Probleme für die Betroffenen entstehen nun jedoch durch die Bescheide der Bundesagentur für Arbeit und der damit verbundenen Verweigerung des Kurzarbeitergeldes. Deshalb empfiehlt es sich, die Vergleichsangebote der Versicherer genau zu prüfen, ob ein solcher Vergleich negativen Einfluss auf staatliche Leistungen haben könnte. Sollte sich die Rechtsauffassung der Arbeitsagentur durchsetzen, wäre die Annahme von 70 Prozent Schadenübernahme vonseiten des Staates kaum haltbar. "Hier beißt sich die Katze sprichwörtlich in den Schwanz", so Tobias Strübing, Fachanwalt für Versicherungsrecht gegenüber Cash-Online. "Während die Bundesagentur für Arbeit die Gewährung von Kurzarbeitergeld davon abhängig macht, dass kein Versicherungsschutz besteht, haben viele Versicherer in ihren Bedingungen geregelt, dass Entschädigungsleistungen anzurechnen wären. Und auch die Grundannahme des Bayern-Kompromisses ist die Anrechnung. Es wäre zu begrüßen, wenn die Bundesagentur für Arbeit in die Bayern-Vereinbarung umgehend einbezogen und hier eine klare Regelung im Sinne der betroffenen Unternehmen gefunden wird. In jedem Fall sollten die betroffenen Unternehmen jetzt erst recht sehr genau abwägen und prüfen lassen, ob die angebotenen 15 % wirklich interessengerecht sind."

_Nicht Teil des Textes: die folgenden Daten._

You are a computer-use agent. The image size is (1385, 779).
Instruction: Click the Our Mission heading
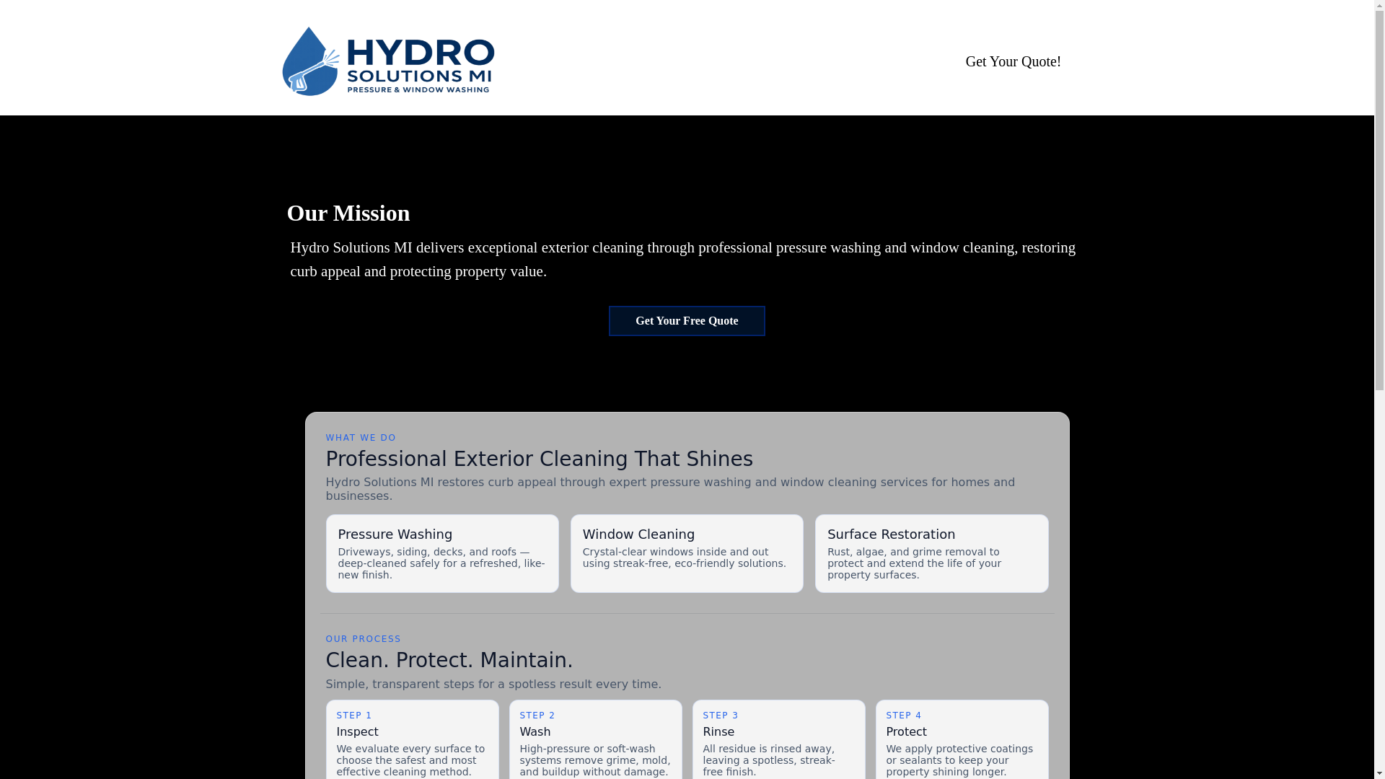pyautogui.click(x=348, y=213)
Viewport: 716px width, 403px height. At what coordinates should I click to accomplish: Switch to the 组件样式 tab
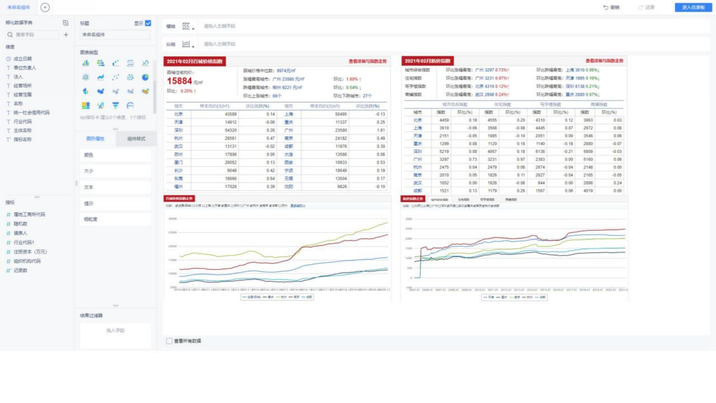click(x=136, y=139)
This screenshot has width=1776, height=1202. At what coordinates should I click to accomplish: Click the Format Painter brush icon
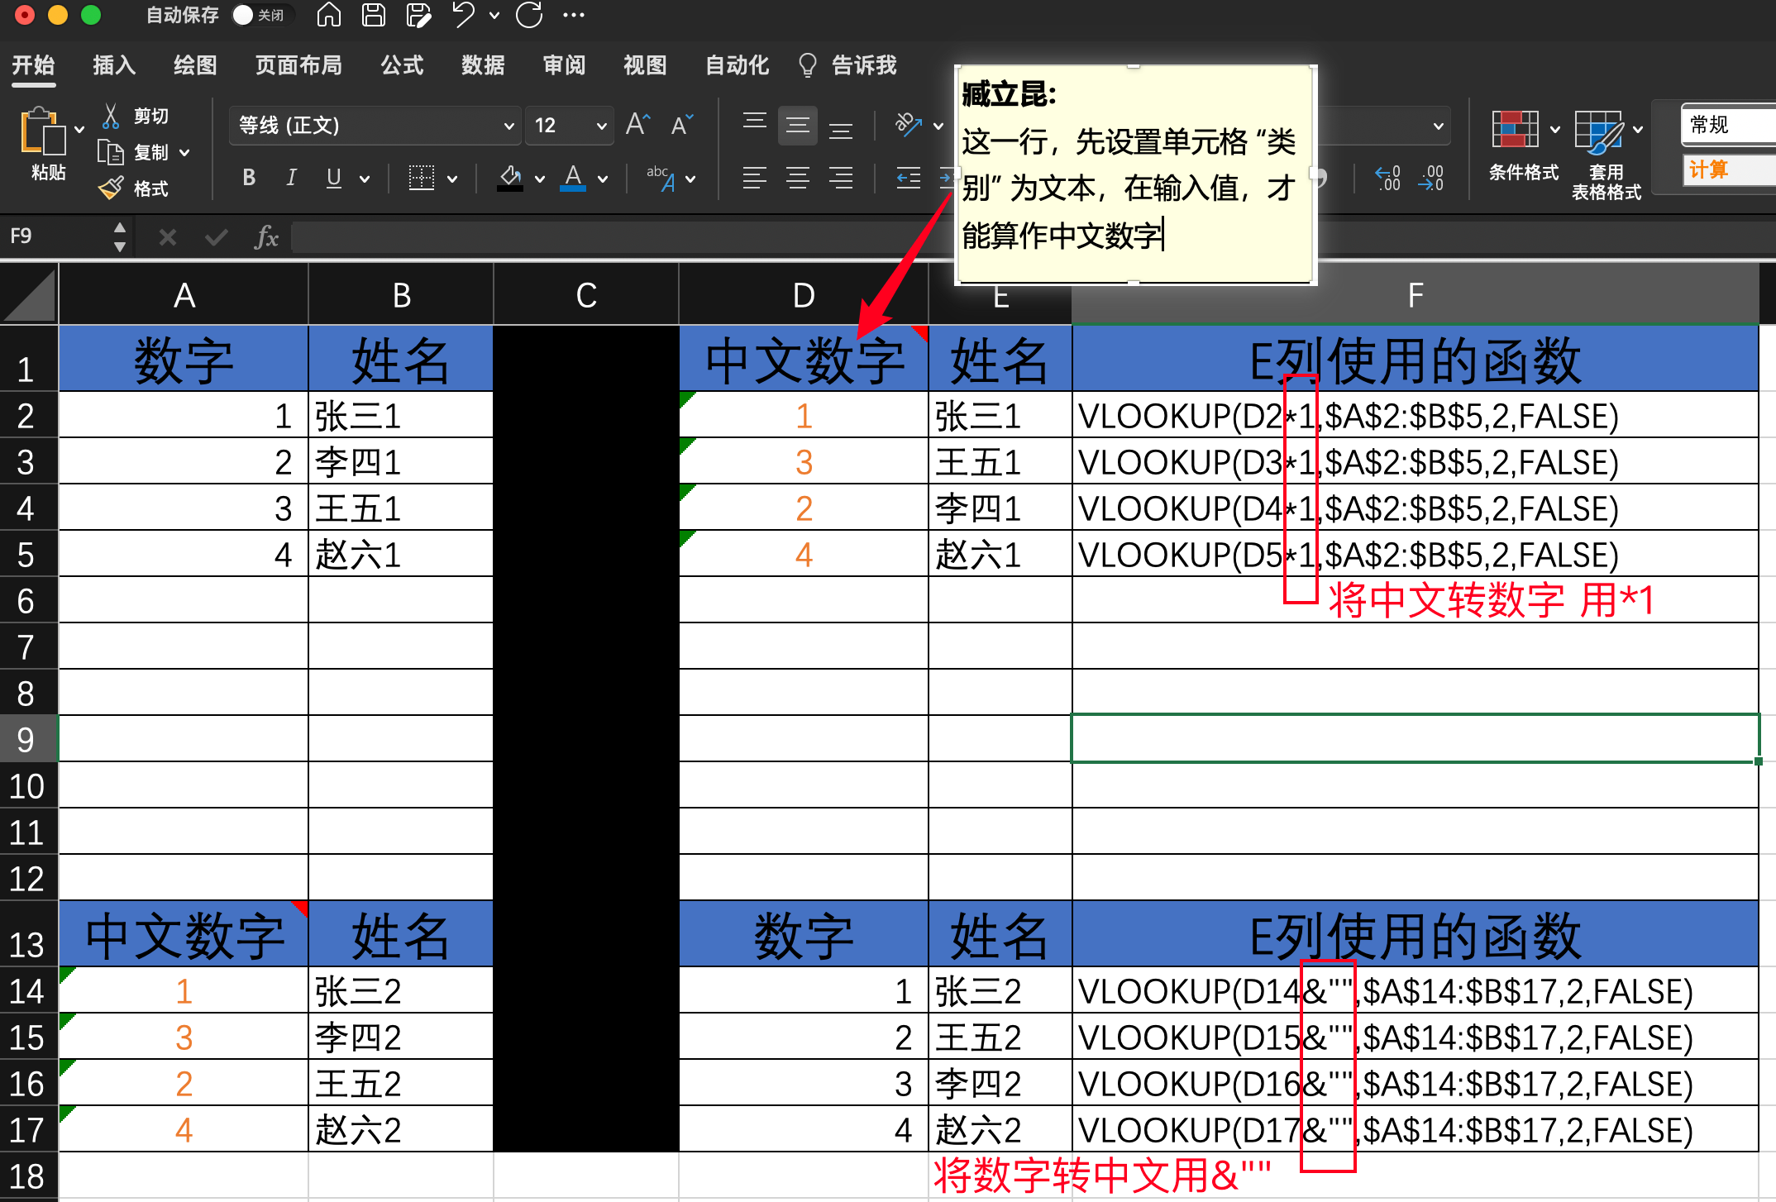point(111,188)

Was ist die Alternative für Betriebe, wenn sie das Kompromissangebot der Versicherungen nicht annehmen?

Die von der Krise betroffenen Unternehmen stehen nun vor der Wahl, den zuvor ausgehandelten Kompromiss zu akzeptieren oder den Gerichtsweg zu beschreiten. Gehen sie den Kompromiss ein, verlieren sie unter Umständen weitere Versicherungsleistungen und den Anspruch auf staatliche Unterstützung. Der Gerichtsweg bedeutet jedoch das Risiko über einen unklaren Ausgang in Kauf zu nehmen. Es ist jedoch sehr unwahrscheinlich, dass die Bundesagentur für Arbeit Zahlungen verweigert, falls aus der Versicherung kein Geld zu erlangen ist. Daher sollten betroffene Unternehmen genau abwägen, ob das Kompromissangebot für sie interessengerecht ist.